Collected data:

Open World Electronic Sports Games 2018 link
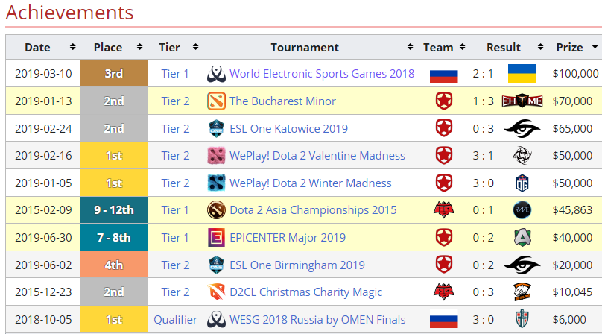The image size is (602, 334). click(x=322, y=74)
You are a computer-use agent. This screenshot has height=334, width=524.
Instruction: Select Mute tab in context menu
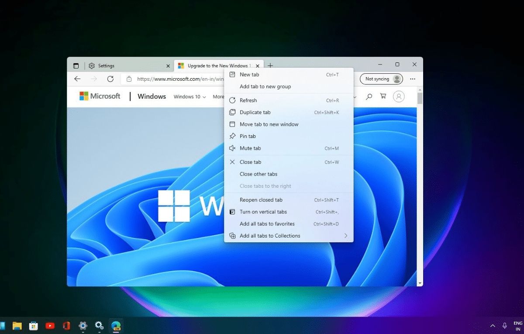[x=250, y=148]
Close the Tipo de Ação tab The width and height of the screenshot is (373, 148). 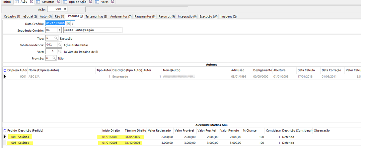click(x=91, y=2)
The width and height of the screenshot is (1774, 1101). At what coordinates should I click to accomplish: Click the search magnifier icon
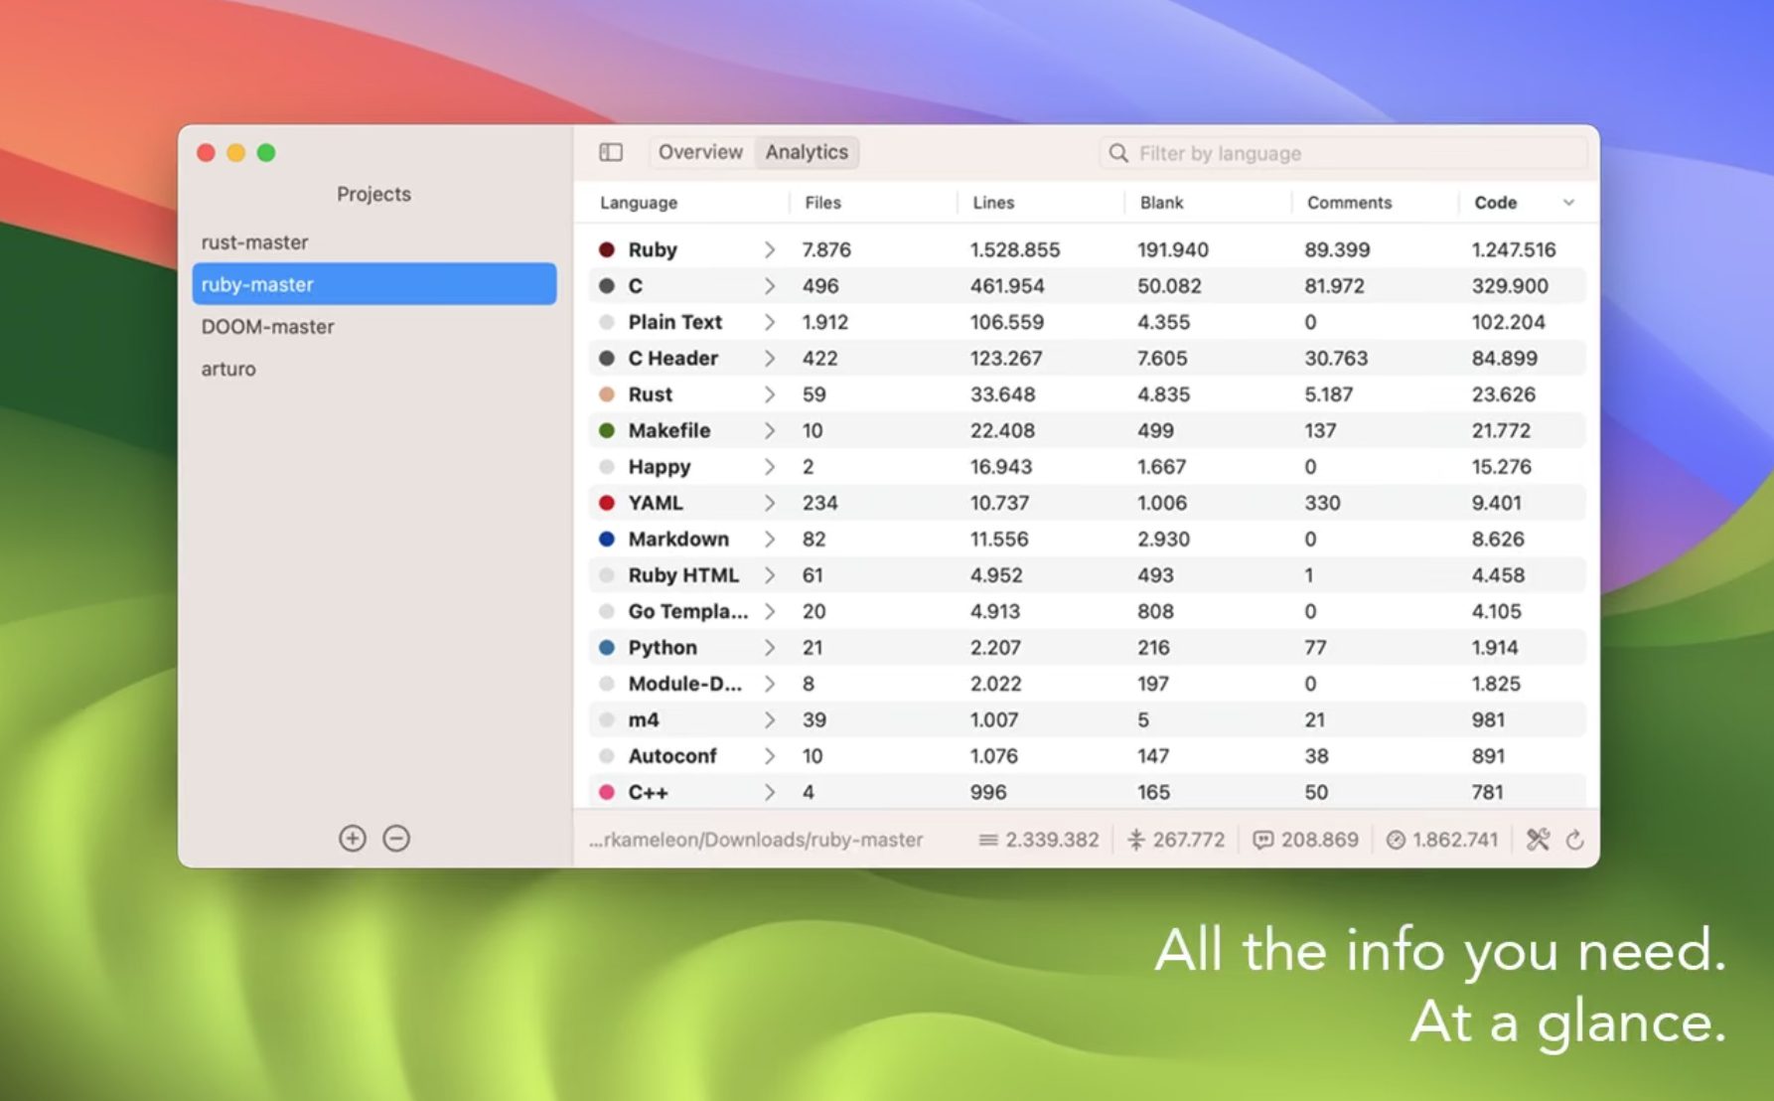[1118, 153]
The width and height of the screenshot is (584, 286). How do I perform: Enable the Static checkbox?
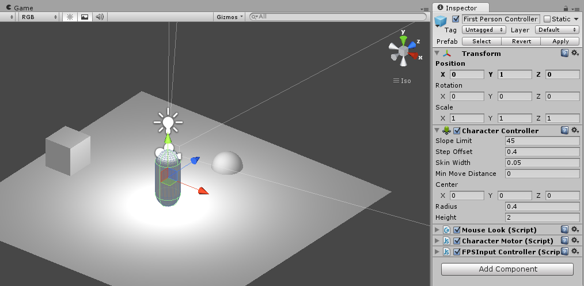pyautogui.click(x=547, y=19)
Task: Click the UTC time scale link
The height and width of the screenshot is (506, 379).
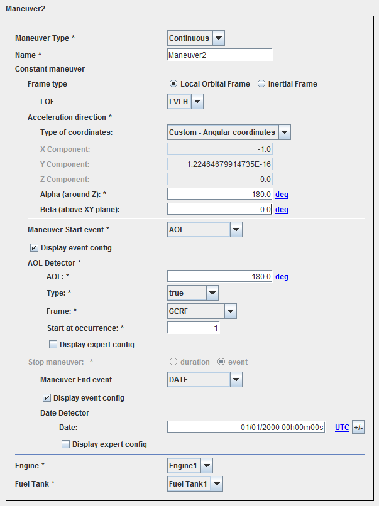Action: click(342, 428)
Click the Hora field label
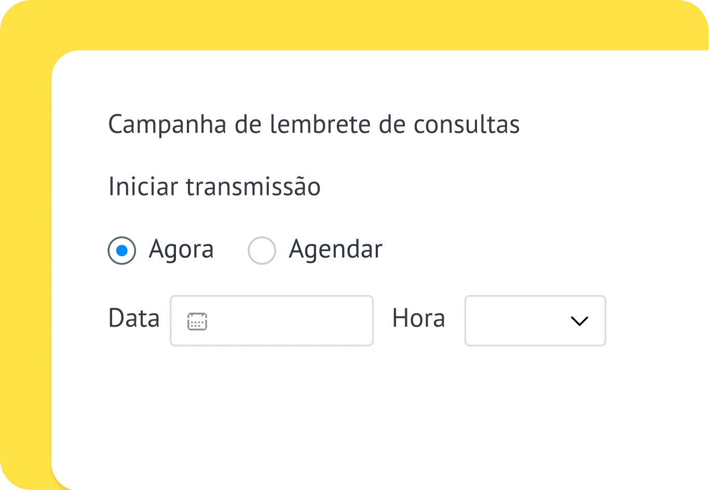Viewport: 709px width, 490px height. point(418,318)
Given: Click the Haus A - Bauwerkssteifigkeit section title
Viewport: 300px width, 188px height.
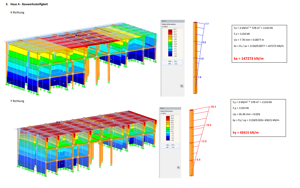Looking at the screenshot, I should (29, 4).
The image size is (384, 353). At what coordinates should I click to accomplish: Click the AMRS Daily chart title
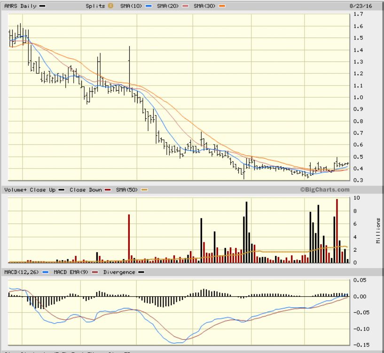click(x=19, y=6)
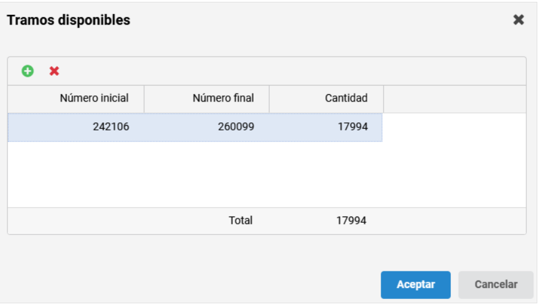Click the Total label in footer
Screen dimensions: 541x307
click(241, 221)
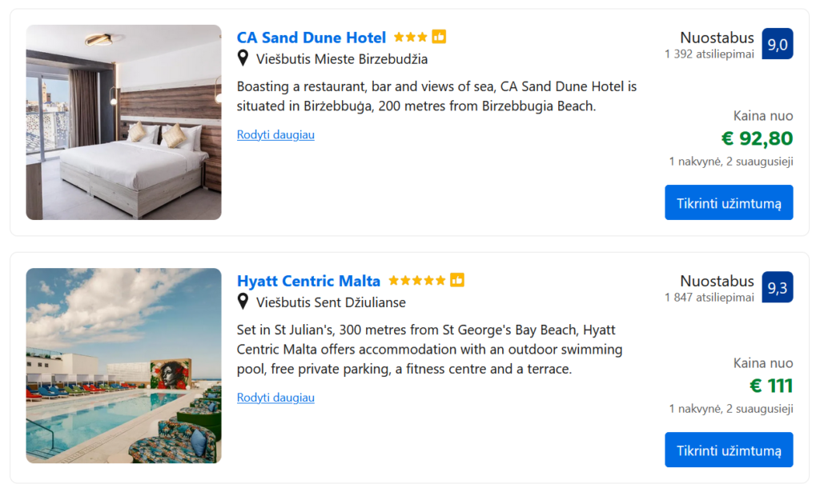Click the € 92,80 price
Image resolution: width=820 pixels, height=492 pixels.
[x=757, y=138]
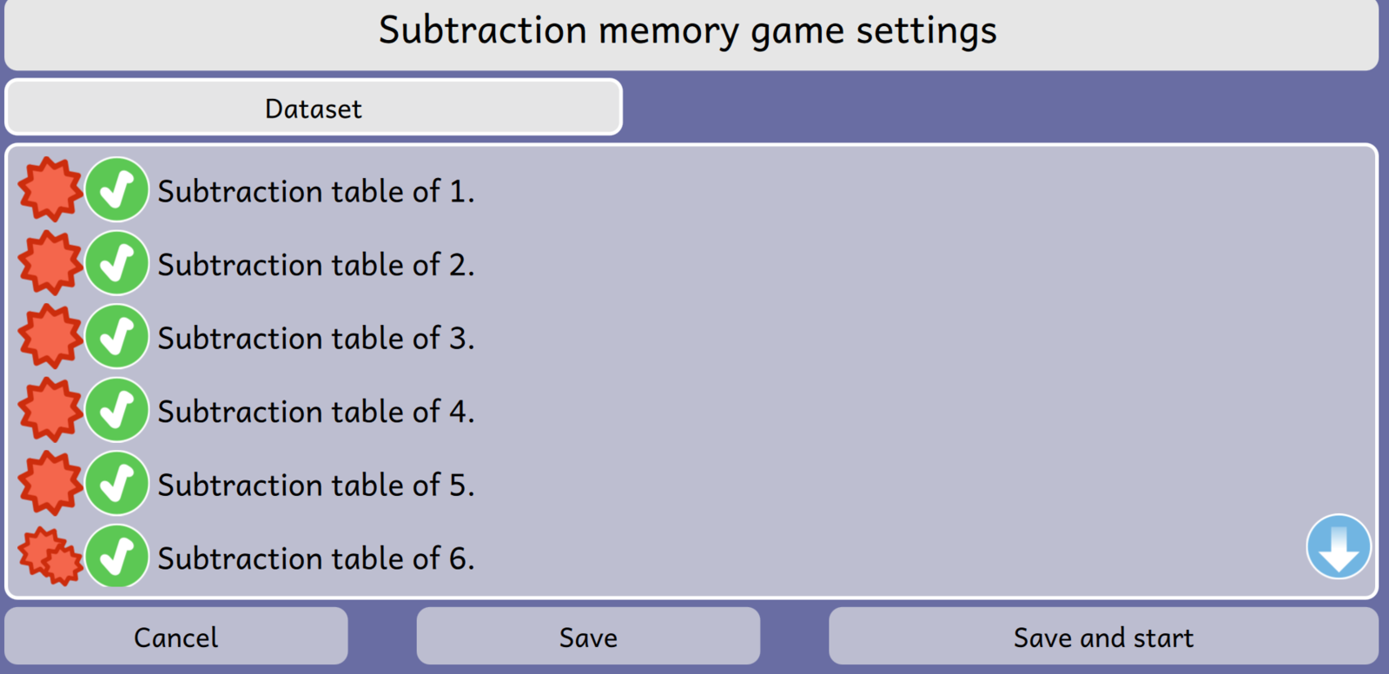Click the difficulty star beside table of 4
This screenshot has height=674, width=1389.
[50, 409]
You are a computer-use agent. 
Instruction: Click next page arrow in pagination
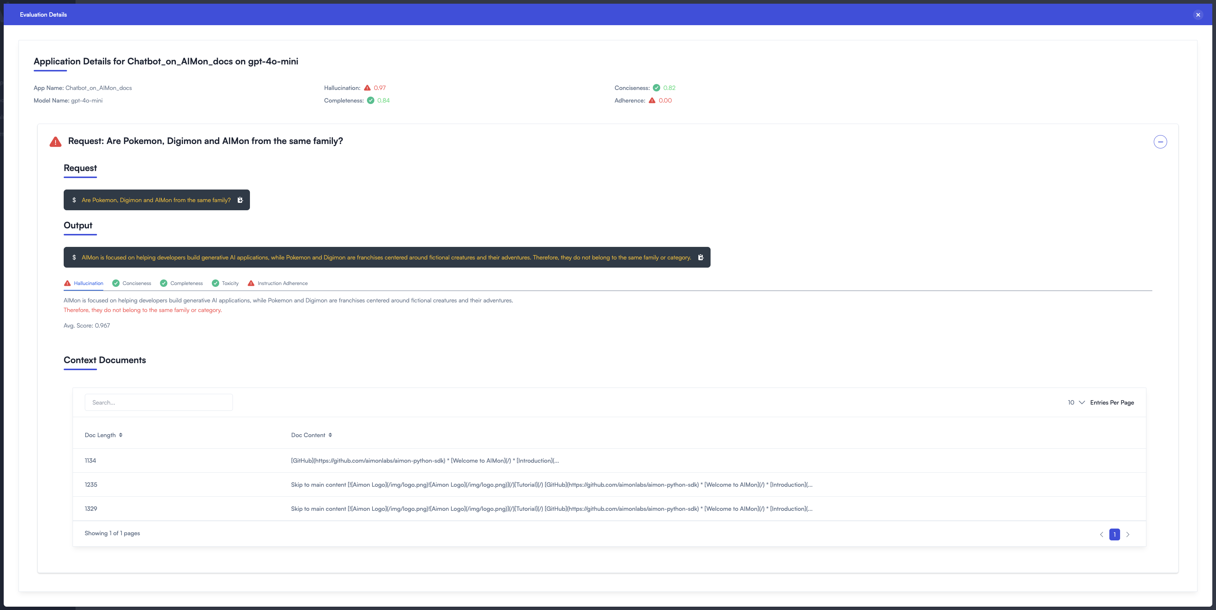click(x=1127, y=535)
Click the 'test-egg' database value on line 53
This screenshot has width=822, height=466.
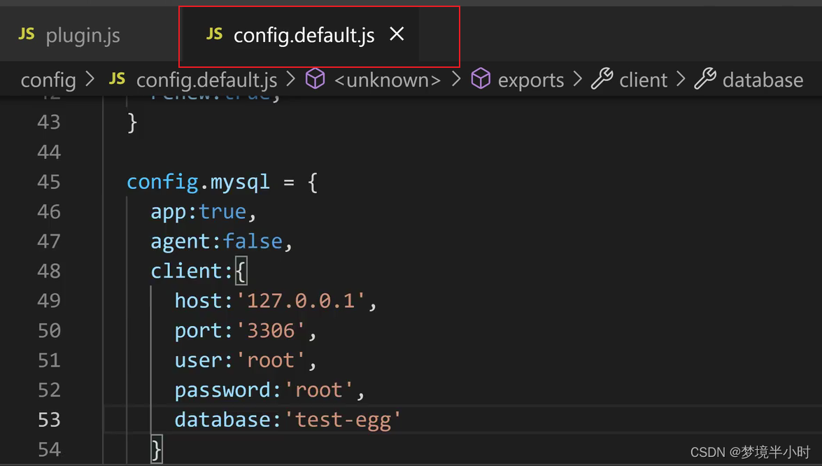[343, 419]
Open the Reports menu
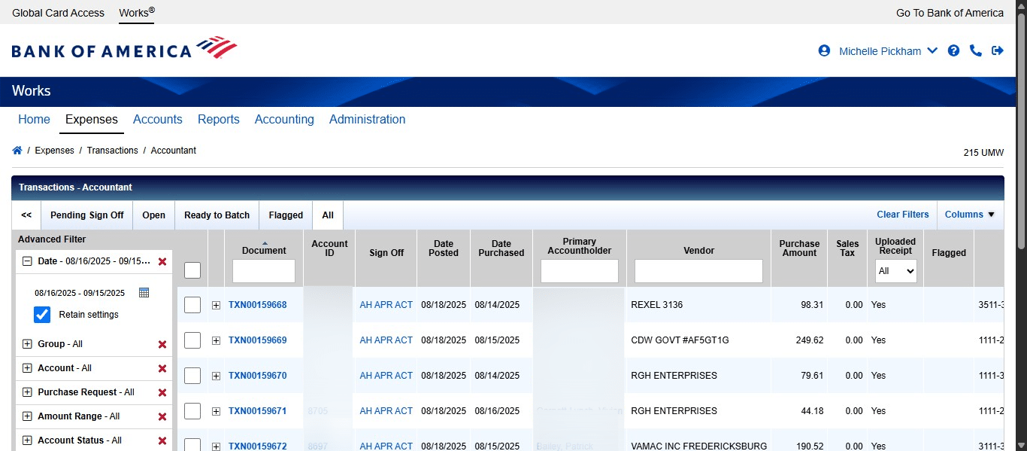Viewport: 1027px width, 451px height. [x=218, y=119]
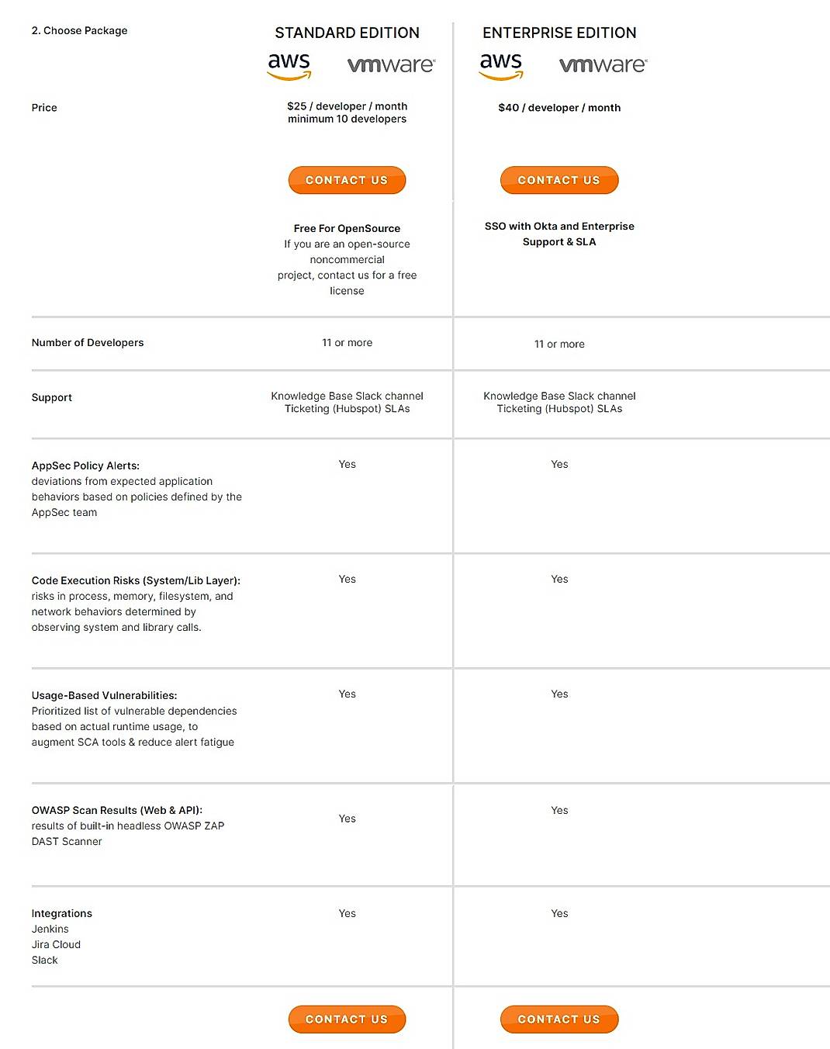Click the AWS logo under Enterprise Edition
The width and height of the screenshot is (830, 1049).
tap(501, 65)
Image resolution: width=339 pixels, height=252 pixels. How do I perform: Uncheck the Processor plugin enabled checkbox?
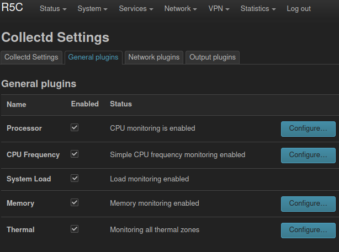(x=75, y=127)
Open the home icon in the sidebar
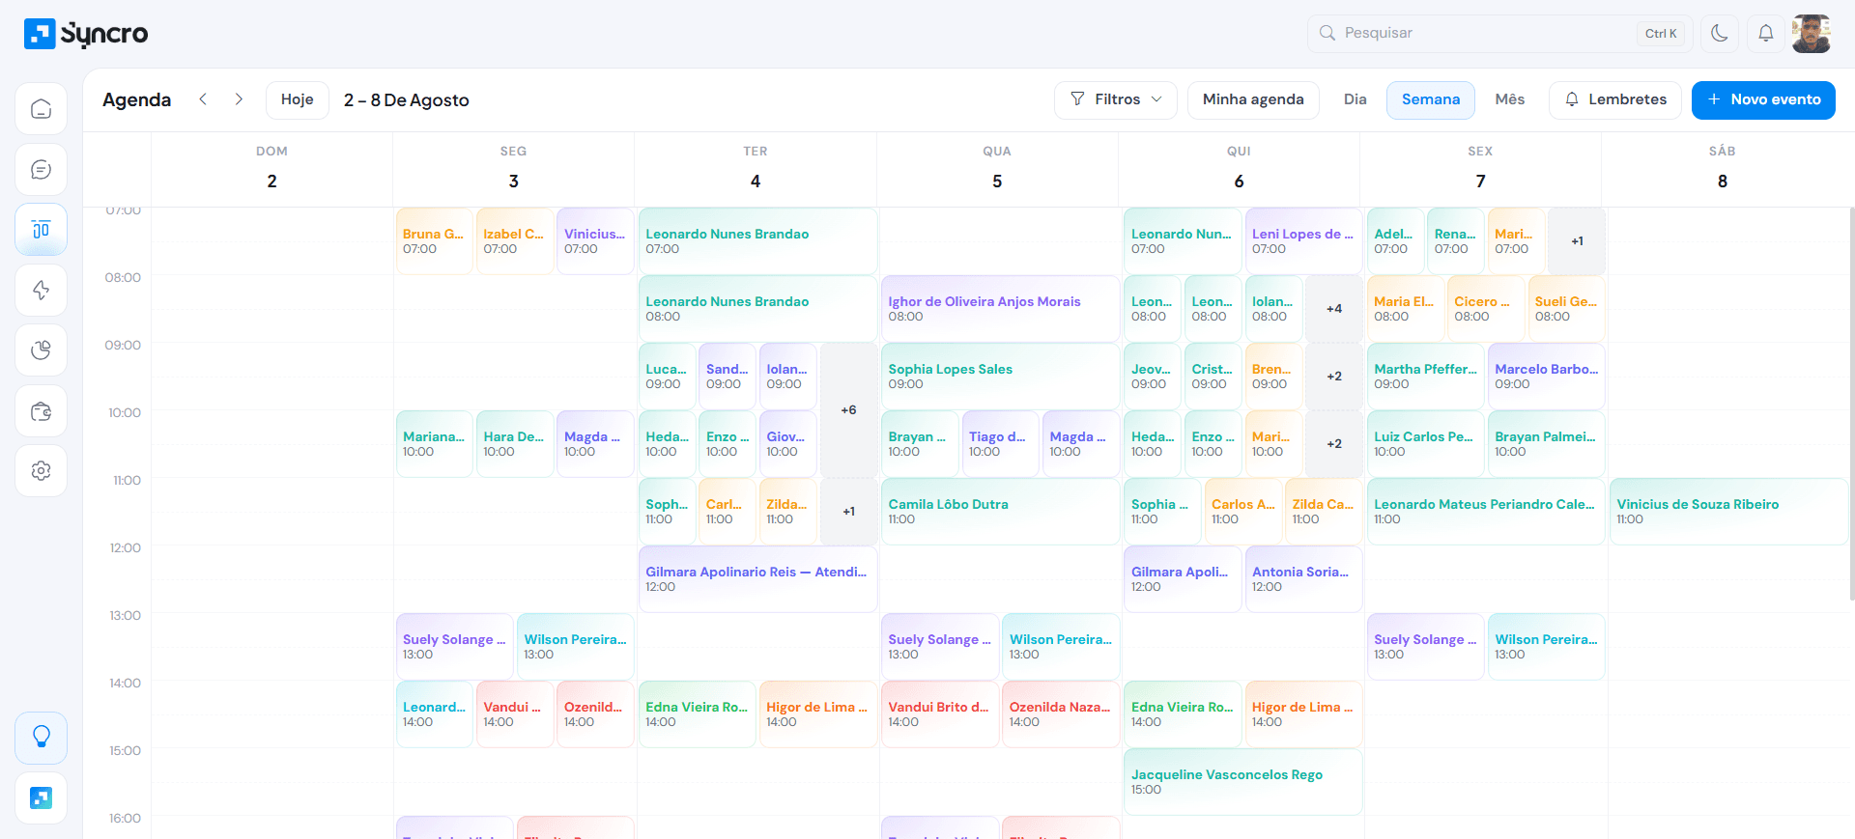The width and height of the screenshot is (1855, 839). click(x=41, y=108)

ABOUT THIS TASK:
Leave out the pictures, and retype exactly the lines from the one containing "Open the Reports menu" through the final line of the data.

YOUR SOLUTION:
Open the Reports menu
Viewport: 1027px width, 451px height. [x=218, y=119]
Click the AWS logo under Enterprise Edition
The width and height of the screenshot is (830, 1049).
tap(501, 65)
Image resolution: width=339 pixels, height=252 pixels. How do I perform: Uncheck the Processor plugin enabled checkbox?
(x=75, y=127)
Open the home icon in the sidebar
The width and height of the screenshot is (1855, 839). click(x=41, y=108)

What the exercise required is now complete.